O fracasso dos entendimentos para que o PMDB participasse do governo de Luiz Inácio Lula da Silva acabou determinando um perfil de ministério mais petista. Dos 29 nomes indicados pelo presidente eleito para cargos de primeiro escalão, mais da metade (16) é composta por políticos filiados ao Partido dos Trabalhadores.
Esse viés partidário na distribuição dos cargos confirma os temores prenunciados após a notícia da ausência peemedebista do governo. Sem a cúpula do PMDB nomeando ministros, o ganho que o presidente eleito obtém na coesão e na imagem de sua equipe convive com uma perda: agora só resta a Lula equacionar o problema da maioria parlamentar no varejo quase sempre instável do Congresso Nacional. Outras duas preocupações suscitadas por esse primeiro ministério com maior dominância petista -de que tenderia a compor uma gestão mais à esquerda e pouco experiente- ficam matizadas numa análise qualitativa dos indicados.
Na lista de Lula há, decerto, poucos futuros ministros que já adquiriram luz própria na política brasileira ou que são tidos como personalidades notáveis em seu setor de atuação. Entre as exceções estão Ciro Gomes (Integração Nacional), Cristóvão Buarque (Educação) e Henrique Meirelles (Banco Central).

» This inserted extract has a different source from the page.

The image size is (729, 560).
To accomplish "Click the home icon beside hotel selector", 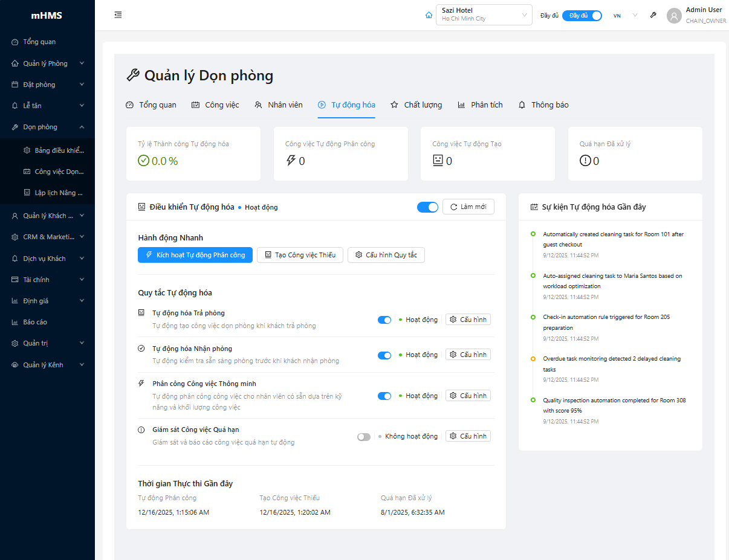I will 429,15.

Houve nítida preocupação de nomear pessoas que, a partir da vivência no setor em que atuarão, já se haviam convertido em políticos. São poucas as exceções a essa tendência, a mais notável delas sendo a indicação, para a Fazenda, de Antonio Palocci Filho, que nunca atuou na área econômica. Palocci, aliás, é um emblema de dois outros aspectos do ministério Lula: predomina o perfil político (contra o tecnocrático), com destacada presença de parlamentares; e, entre os petistas, o esquerdismo fica bastante matizado, seja pela prevalência de personalidades "centristas" nos postos-chave, seja pela designação dos poucos nomes mais "radicais" para as franjas do ministério.
Não se pode dizer, portanto, que a equipe anunciada por Lula tenha representado novidade, positiva ou negativa, diante das reiteradas mensagens de moderação e de "diálogo" que vêm sendo transmitidas desde a campanha eleitoral. Os nomes não destoam das expectativas em se tratando da vitória de uma chapa de centro-esquerda num contexto de dependência financeira extremada.
O desenrolar do governo será capaz de responder à dúvida mais importante sobre a equipe de Lula: a de como vai se dividir de fato o poder no âmbito do Executivo. Sob Fernando Henrique Cardoso, a tríade Fazenda-Receita-BC, naturalmente forte em qualquer governo, ocupou o espaço central das decisões.
Nada até agora sugere que, ao menos em seu início, a gestão petista vá alterar esse formato. Note-se que a constituição da equipe econômica de Lula segue uma lógica particular, em que o próprio conteúdo petista é matizado. A escalação de Palocci (do qual se diz que "conquistou" a confiança do mercado financeiro), a nomeação de um ex-presidente do BankBoston para o Banco Central, a intenção de manter os atuais diretores do BC e a notícia de que o formulador da Fazenda será um economista ortodoxo do Rio de Janeiro são sintomáticas desse fenômeno.
Para além da equipe econômica, no entanto, ainda não se consegue vislumbrar entre os nomeados por Lula aquele pequeno grupo de pessoas -que associam liderança, visão estratégica e alta capacidade de formular respostas aos desafios da gestão- que normalmente dá direção a um governo. Sem esse elemento que a partir do centro hierarquiza e harmoniza ações do Executivo, a inércia tende a fazer com que segmentos da máquina pública ganhem autonomia indesejada e que sejam permeáveis demais a interesses particulares, corporativos ou não. O que está em jogo, enfim, é o próprio estilo de comando de Luiz Inácio Lula da Silva na Presidência, cujos contornos ainda estão por se definir.